> **Problem statement**: Your task is to write out all of the records once more, exactly.

*** Data to process Section Begins ***

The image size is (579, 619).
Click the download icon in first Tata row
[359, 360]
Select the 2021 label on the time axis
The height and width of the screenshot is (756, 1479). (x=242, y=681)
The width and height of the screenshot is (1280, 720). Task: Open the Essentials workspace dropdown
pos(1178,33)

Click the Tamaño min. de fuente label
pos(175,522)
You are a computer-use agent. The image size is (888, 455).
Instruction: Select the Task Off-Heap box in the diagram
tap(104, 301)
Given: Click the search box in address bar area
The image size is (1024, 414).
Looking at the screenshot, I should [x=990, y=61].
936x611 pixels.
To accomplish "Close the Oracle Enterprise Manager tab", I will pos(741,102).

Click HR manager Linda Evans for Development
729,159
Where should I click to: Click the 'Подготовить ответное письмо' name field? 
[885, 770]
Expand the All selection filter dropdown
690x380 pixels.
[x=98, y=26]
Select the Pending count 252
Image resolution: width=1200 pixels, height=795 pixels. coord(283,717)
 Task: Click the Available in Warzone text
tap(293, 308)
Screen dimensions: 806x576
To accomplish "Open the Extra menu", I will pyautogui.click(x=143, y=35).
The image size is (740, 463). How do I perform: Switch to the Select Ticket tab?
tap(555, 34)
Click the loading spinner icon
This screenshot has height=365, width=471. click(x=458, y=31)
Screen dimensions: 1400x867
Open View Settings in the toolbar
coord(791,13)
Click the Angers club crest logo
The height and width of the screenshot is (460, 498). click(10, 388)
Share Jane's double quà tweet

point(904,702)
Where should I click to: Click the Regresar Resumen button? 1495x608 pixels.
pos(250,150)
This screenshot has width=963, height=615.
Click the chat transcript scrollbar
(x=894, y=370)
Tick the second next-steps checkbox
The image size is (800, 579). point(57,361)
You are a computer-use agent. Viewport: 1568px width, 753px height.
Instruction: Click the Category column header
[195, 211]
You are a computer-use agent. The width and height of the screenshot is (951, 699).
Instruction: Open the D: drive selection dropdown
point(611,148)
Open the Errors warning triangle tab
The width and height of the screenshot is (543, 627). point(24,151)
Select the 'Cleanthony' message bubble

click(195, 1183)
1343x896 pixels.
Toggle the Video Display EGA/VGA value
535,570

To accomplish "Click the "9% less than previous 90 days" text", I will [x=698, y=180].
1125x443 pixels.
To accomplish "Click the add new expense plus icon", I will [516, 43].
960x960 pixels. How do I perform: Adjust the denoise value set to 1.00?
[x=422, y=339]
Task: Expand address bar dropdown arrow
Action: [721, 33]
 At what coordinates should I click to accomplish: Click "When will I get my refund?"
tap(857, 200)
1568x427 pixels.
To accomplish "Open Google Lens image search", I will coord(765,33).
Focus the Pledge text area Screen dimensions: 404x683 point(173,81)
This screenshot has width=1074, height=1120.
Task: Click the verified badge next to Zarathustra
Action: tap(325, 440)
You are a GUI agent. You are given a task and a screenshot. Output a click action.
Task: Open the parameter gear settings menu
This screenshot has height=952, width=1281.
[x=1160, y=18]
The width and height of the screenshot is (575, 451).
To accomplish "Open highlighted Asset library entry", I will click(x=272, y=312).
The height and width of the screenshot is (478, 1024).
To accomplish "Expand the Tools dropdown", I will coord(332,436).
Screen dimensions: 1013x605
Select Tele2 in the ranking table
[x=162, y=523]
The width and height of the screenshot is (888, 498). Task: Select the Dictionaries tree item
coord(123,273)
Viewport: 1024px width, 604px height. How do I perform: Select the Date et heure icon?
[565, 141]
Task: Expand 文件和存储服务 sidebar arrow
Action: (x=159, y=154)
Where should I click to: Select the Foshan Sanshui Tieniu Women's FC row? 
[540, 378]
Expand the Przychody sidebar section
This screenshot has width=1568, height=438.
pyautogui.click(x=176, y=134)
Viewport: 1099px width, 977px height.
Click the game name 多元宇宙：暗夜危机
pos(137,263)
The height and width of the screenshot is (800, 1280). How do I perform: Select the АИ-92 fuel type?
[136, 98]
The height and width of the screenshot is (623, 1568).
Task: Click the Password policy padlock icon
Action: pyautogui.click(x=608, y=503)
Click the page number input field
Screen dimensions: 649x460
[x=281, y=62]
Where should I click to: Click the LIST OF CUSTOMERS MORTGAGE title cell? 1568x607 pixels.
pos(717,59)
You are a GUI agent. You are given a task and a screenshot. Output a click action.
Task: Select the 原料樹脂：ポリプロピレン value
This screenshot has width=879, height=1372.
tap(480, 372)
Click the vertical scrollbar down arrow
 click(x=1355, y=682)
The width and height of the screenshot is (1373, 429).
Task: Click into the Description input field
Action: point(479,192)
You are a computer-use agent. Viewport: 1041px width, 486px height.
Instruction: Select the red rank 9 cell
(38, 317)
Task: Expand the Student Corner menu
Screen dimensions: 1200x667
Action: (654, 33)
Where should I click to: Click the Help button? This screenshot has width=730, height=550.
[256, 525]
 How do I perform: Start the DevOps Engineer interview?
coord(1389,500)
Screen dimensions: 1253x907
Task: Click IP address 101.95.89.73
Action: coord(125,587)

*** Data to process Section Ends ***

> **Response to the task**:
The image size is (579, 619).
Click the download icon in first Tata row
[359, 360]
Select the 2021 label on the time axis
The height and width of the screenshot is (756, 1479). (x=242, y=681)
The width and height of the screenshot is (1280, 720). Task: Open the Essentials workspace dropdown
pos(1178,33)

Click the Tamaño min. de fuente label
pos(175,522)
You are a computer-use agent. The image size is (888, 455).
Instruction: Select the Task Off-Heap box in the diagram
tap(104, 301)
Given: Click the search box in address bar area
The image size is (1024, 414).
Looking at the screenshot, I should [x=990, y=61].
936x611 pixels.
To accomplish "Close the Oracle Enterprise Manager tab", I will pos(741,102).

Click HR manager Linda Evans for Development
729,159
Where should I click to: Click the 'Подготовить ответное письмо' name field? 
[885, 770]
Expand the All selection filter dropdown
690x380 pixels.
[x=98, y=26]
Select the Pending count 252
Image resolution: width=1200 pixels, height=795 pixels. coord(283,717)
 Task: Click the Available in Warzone text
tap(293, 308)
Screen dimensions: 806x576
To accomplish "Open the Extra menu", I will pyautogui.click(x=143, y=35).
The image size is (740, 463). How do I perform: Switch to the Select Ticket tab?
tap(555, 34)
Click the loading spinner icon
This screenshot has height=365, width=471. click(x=458, y=31)
Screen dimensions: 1400x867
Open View Settings in the toolbar
coord(791,13)
Click the Angers club crest logo
The height and width of the screenshot is (460, 498). click(10, 388)
Share Jane's double quà tweet

point(904,702)
Where should I click to: Click the Regresar Resumen button? 1495x608 pixels.
pos(250,150)
This screenshot has width=963, height=615.
Click the chat transcript scrollbar
(x=894, y=370)
Tick the second next-steps checkbox
The image size is (800, 579). point(57,361)
You are a computer-use agent. Viewport: 1568px width, 753px height.
Instruction: Click the Category column header
[195, 211]
You are a computer-use agent. The width and height of the screenshot is (951, 699).
Instruction: Open the D: drive selection dropdown
point(611,148)
Open the Errors warning triangle tab
The width and height of the screenshot is (543, 627). point(24,151)
Select the 'Cleanthony' message bubble

click(195, 1183)
1343x896 pixels.
Toggle the Video Display EGA/VGA value
535,570

To accomplish "Click the "9% less than previous 90 days" text", I will [x=698, y=180].
1125x443 pixels.
To accomplish "Click the add new expense plus icon", I will [516, 43].
960x960 pixels. How do I perform: Adjust the denoise value set to 1.00?
[x=422, y=339]
Task: Expand address bar dropdown arrow
Action: [721, 33]
 At what coordinates should I click to accomplish: Click "When will I get my refund?"
tap(857, 200)
1568x427 pixels.
To accomplish "Open Google Lens image search", I will coord(765,33).
Focus the Pledge text area Screen dimensions: 404x683 point(173,81)
This screenshot has width=1074, height=1120.
Task: Click the verified badge next to Zarathustra
Action: tap(325, 440)
You are a GUI agent. You are given a task and a screenshot. Output a click action.
Task: Open the parameter gear settings menu
This screenshot has height=952, width=1281.
[x=1160, y=18]
The width and height of the screenshot is (575, 451).
To accomplish "Open highlighted Asset library entry", I will click(x=272, y=312).
The height and width of the screenshot is (478, 1024).
To accomplish "Expand the Tools dropdown", I will coord(332,436).
Screen dimensions: 1013x605
Select Tele2 in the ranking table
[x=162, y=523]
The width and height of the screenshot is (888, 498). Task: Select the Dictionaries tree item
coord(123,273)
Viewport: 1024px width, 604px height. How do I perform: Select the Date et heure icon?
[565, 141]
Task: Expand 文件和存储服务 sidebar arrow
Action: (x=159, y=154)
Where should I click to: Select the Foshan Sanshui Tieniu Women's FC row? 
[540, 378]
Expand the Przychody sidebar section
This screenshot has width=1568, height=438.
pyautogui.click(x=176, y=134)
Viewport: 1099px width, 977px height.
Click the game name 多元宇宙：暗夜危机
pos(137,263)
The height and width of the screenshot is (800, 1280). How do I perform: Select the АИ-92 fuel type?
[136, 98]
The height and width of the screenshot is (623, 1568).
Task: Click the Password policy padlock icon
Action: pyautogui.click(x=608, y=503)
Click the page number input field
Screen dimensions: 649x460
[x=281, y=62]
Where should I click to: Click the LIST OF CUSTOMERS MORTGAGE title cell? 1568x607 pixels.
pos(717,59)
You are a GUI agent. You are given a task and a screenshot. Output a click action.
Task: Select the 原料樹脂：ポリプロピレン value
This screenshot has width=879, height=1372.
tap(480, 372)
Click the vertical scrollbar down arrow
 click(x=1355, y=682)
The width and height of the screenshot is (1373, 429).
Task: Click into the Description input field
Action: point(479,192)
You are a computer-use agent. Viewport: 1041px width, 486px height.
Instruction: Select the red rank 9 cell
(38, 317)
Task: Expand the Student Corner menu
Screen dimensions: 1200x667
Action: (654, 33)
Where should I click to: Click the Help button? This screenshot has width=730, height=550.
[256, 525]
 How do I perform: Start the DevOps Engineer interview?
coord(1389,500)
Screen dimensions: 1253x907
Task: Click IP address 101.95.89.73
Action: coord(125,587)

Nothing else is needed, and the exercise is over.